### YOUR INSTRUCTIONS
Copy, from the material below, every line in which the word "agent" can be found.

EXERCISE DATA section start

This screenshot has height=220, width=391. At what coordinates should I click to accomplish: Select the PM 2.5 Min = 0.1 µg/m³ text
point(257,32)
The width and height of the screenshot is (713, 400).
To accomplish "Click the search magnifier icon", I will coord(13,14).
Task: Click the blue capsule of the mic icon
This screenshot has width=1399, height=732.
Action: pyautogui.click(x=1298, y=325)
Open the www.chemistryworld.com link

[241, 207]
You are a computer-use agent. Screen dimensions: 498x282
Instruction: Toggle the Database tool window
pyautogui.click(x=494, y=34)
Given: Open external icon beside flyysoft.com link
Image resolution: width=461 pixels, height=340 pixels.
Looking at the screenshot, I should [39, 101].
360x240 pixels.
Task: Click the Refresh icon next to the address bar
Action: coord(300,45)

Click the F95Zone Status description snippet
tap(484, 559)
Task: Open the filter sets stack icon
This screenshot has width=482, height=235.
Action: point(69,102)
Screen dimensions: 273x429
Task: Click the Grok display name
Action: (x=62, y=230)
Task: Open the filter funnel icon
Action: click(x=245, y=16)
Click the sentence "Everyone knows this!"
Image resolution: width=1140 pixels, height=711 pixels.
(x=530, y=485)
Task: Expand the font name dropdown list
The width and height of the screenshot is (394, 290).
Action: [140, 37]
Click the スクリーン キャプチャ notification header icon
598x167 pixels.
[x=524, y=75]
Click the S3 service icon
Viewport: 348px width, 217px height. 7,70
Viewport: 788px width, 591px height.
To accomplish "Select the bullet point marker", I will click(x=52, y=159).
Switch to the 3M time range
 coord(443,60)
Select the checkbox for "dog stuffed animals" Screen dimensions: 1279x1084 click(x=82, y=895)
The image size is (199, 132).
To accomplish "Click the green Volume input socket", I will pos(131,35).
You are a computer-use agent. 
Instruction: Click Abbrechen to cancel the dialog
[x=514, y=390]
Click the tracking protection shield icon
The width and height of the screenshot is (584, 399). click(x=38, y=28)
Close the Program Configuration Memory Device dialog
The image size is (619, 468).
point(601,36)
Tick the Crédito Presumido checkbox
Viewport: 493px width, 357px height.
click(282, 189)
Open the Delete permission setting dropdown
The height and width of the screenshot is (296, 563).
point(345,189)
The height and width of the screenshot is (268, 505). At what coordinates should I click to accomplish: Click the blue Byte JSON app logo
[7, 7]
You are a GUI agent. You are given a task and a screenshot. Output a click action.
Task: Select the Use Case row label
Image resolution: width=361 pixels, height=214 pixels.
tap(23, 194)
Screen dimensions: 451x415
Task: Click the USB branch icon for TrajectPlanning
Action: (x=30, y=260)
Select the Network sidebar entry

EXERCISE DATA section end

### SOLVED PROBLEM
You are a computer-use agent. Screen dimensions: 498x282
You are a computer-use agent. 
You are a GUI agent. You are given a task and a screenshot. Output a click action.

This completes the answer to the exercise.